> **Work task**: Take the line containing "Instruction: Open the open-book sidebar icon" and every line after it to the end of the records, and copy them exactly, excluding pictures.

> **Material provided**:
• • • •
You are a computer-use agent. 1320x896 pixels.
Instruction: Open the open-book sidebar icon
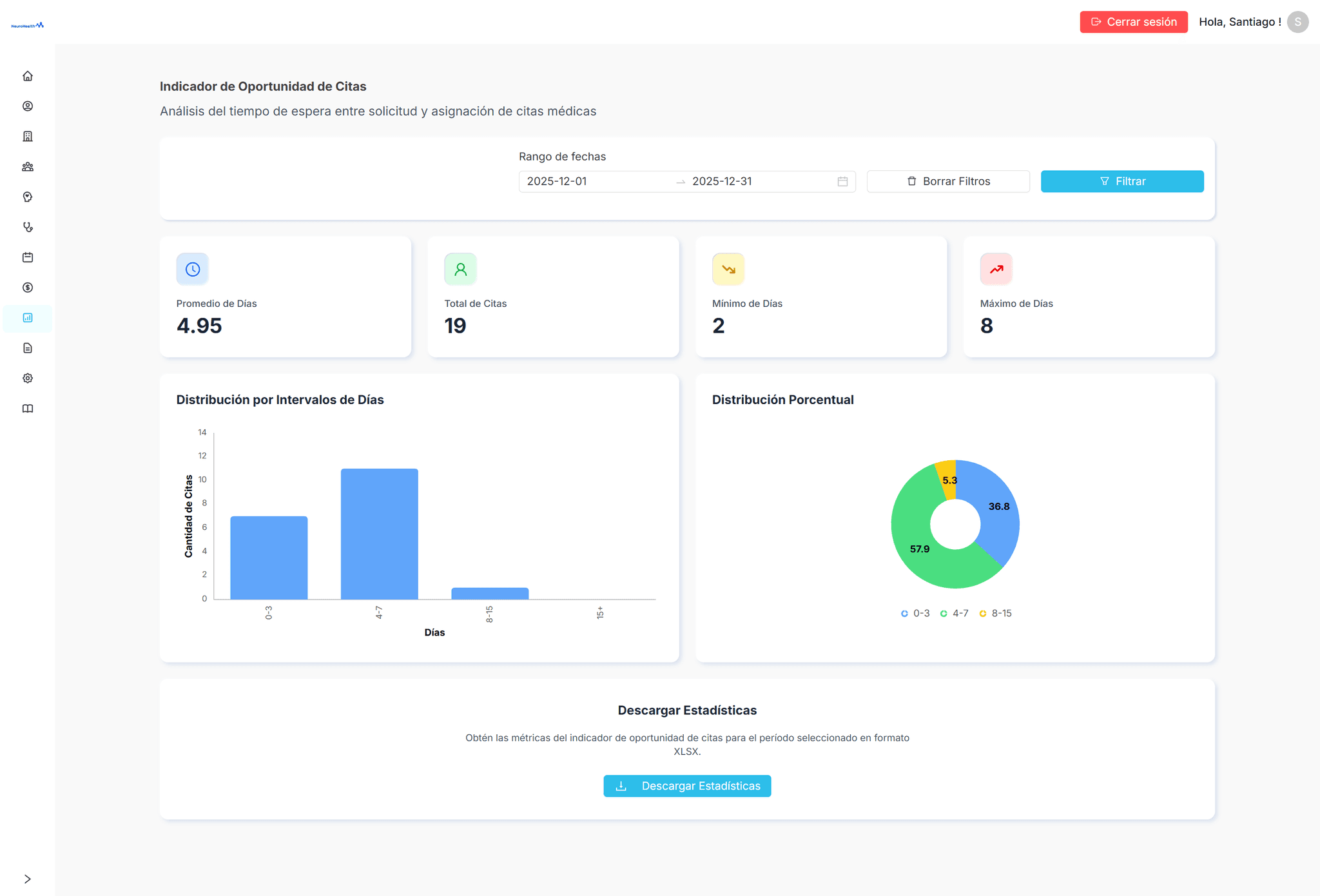(x=28, y=409)
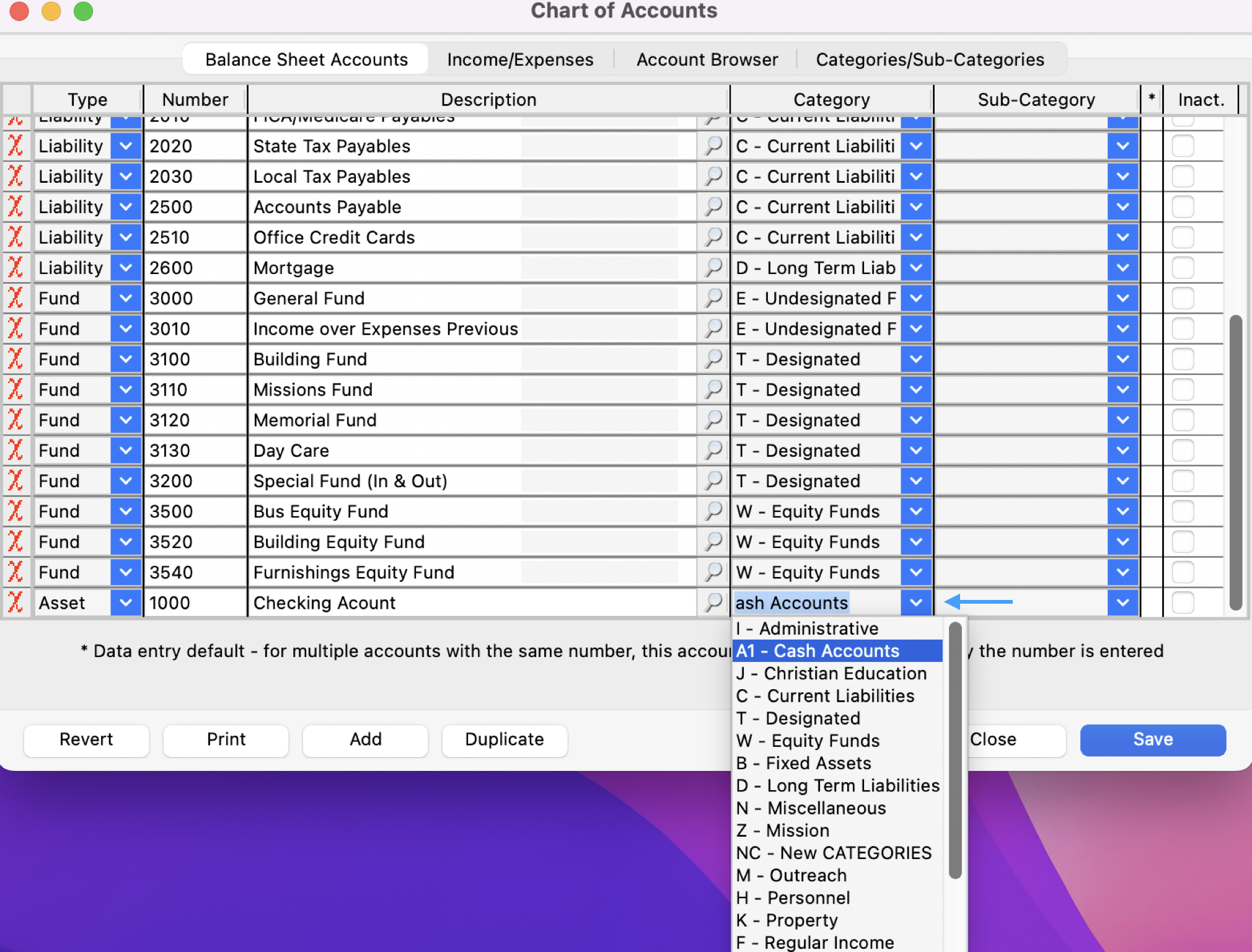Open Sub-Category dropdown for Bus Equity Fund
Screen dimensions: 1252x952
click(x=1122, y=511)
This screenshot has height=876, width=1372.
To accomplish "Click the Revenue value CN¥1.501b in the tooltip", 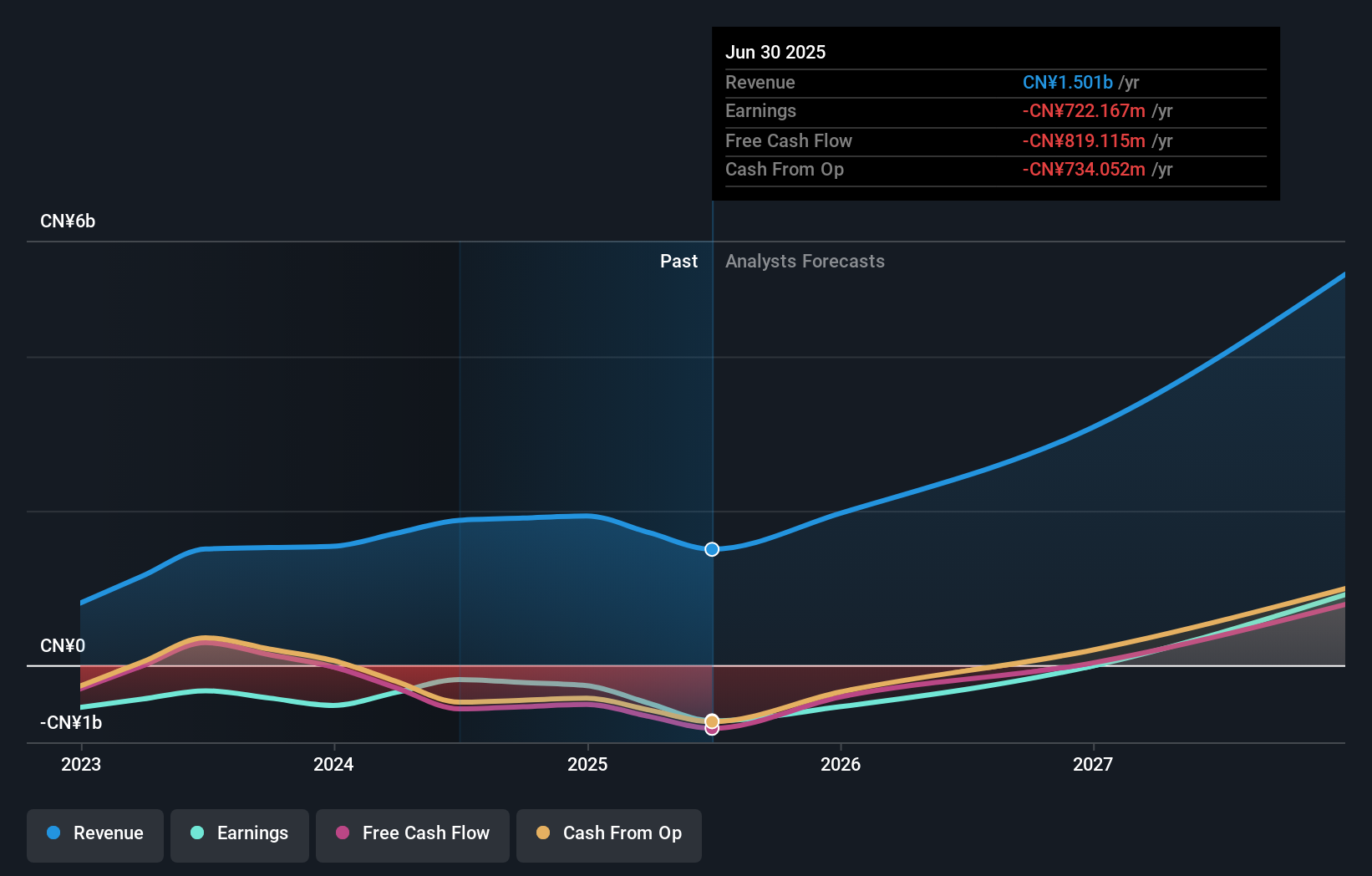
• • • •
> **Response**:
Instruction: Open the open-book sidebar icon
(x=28, y=409)
Open Sub-Category dropdown for Bus Equity Fund
Screen dimensions: 1252x952
click(x=1122, y=511)
This screenshot has height=876, width=1372.
To accomplish "Click the Revenue value CN¥1.501b in the tooltip", 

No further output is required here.